Cela concerne aussi le travail enseignant. " Une troisième difficulté réside probablement dans l’organisation du travail des enseignants. Selon l’enquête TALIS, en 2013, les enseignants français travaillent de manière très individuelle (78 % disent ne jamais observer le travail de leurs collègues en classe, contre 45 % en moyenne dans l’OCDE) et utilisent peu les méthodes pédagogiques dites « actives » ou une pédagogie différenciée selon le niveau des élèves (22 % contre 44 % en moyenne)".
Pour l'étude, la solution serait dans un nouveau partage des pouvoirs et une autonomie accrue des établissements. "La mauvaise articulation entre les responsabilités centrales et locales appelle à concentrer chaque domaine de compétences entre les mains d’un acteur. Faut-il déléguer plus de responsabilités aux collectivités territoriales ? Faut-il, à l’inverse, recentraliser certaines compétences ? Faut-il aller plus loin dans l’autonomie accordée aux établissements ? En faveur des chefs d’établissement ? des équipes pédagogiques ? Sur quels champs doit porter cette autonomie (organisation pédagogique, contenus de l’enseignement, recrutement du personnel enseignant et de direction…) ?
De vraies questions ?
Cette réflexion sur la gouvernance irrigue déjà les débats sur l'Ecole. C'est à la fois la gouvernance locale des établissements et celle issue de la décentralisation qui seraient affectés. La tendance vers une autonomie élargie des établissements est déjà présente dans les projets ministériels (le collège par ex.) mais sans réforme de la direction d'établissements qui serait pourtant, selon l'OCDE, un levier nécessaire au changement. Le partage des rôles issu de la décentralisation conduit à un enchevêtrement de compétences qui encourage l'immobilisme et amène à un gaspillage de moyens. Dans les deux cas on reste figé sur un compromis historique peut-être inébranlable.

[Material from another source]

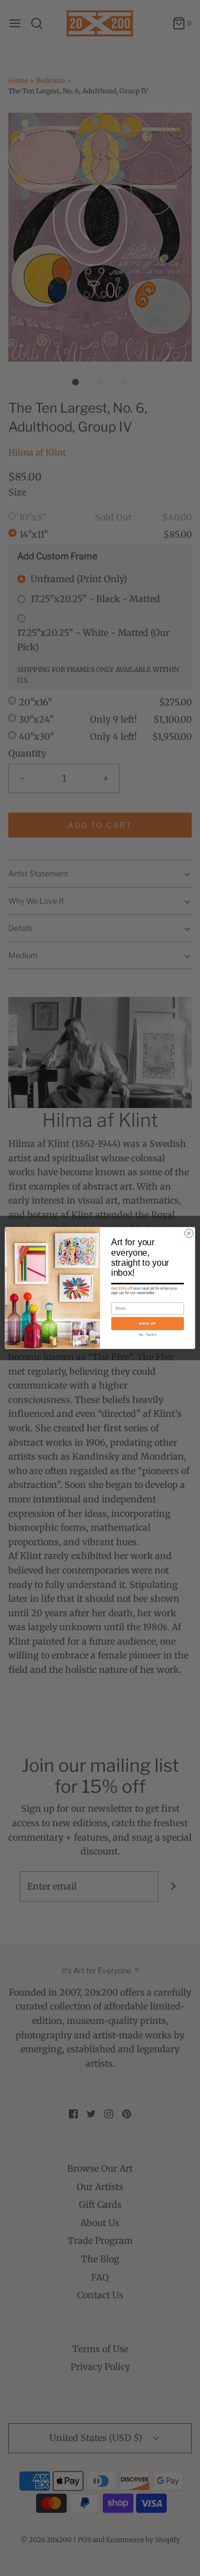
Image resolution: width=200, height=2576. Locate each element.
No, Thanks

La réflexion sur les moyens est plus originale. Pas tant sur la réallocation des moyens, qui supposerait un autre projet pédagogique pour le lycée, que sur leur augmentation. A la fin d'un quinquennat qui a fait de l'Ecole sa priorité, un service du Premier ministre appelle à dépenser davantage. Il pose aussi la question de la durée du changement en éducation. On a là un paradoxe qui renvoie aux questions du début du quinquennat. Fallait -il dépenser plus ou mieux ? Pour France Stratégie c'est plus et mieux. Et cela pourrait relancer le débat sur l'Ecole.
François Jarraud
Par fjarraud , le mardi 10 mai 2016.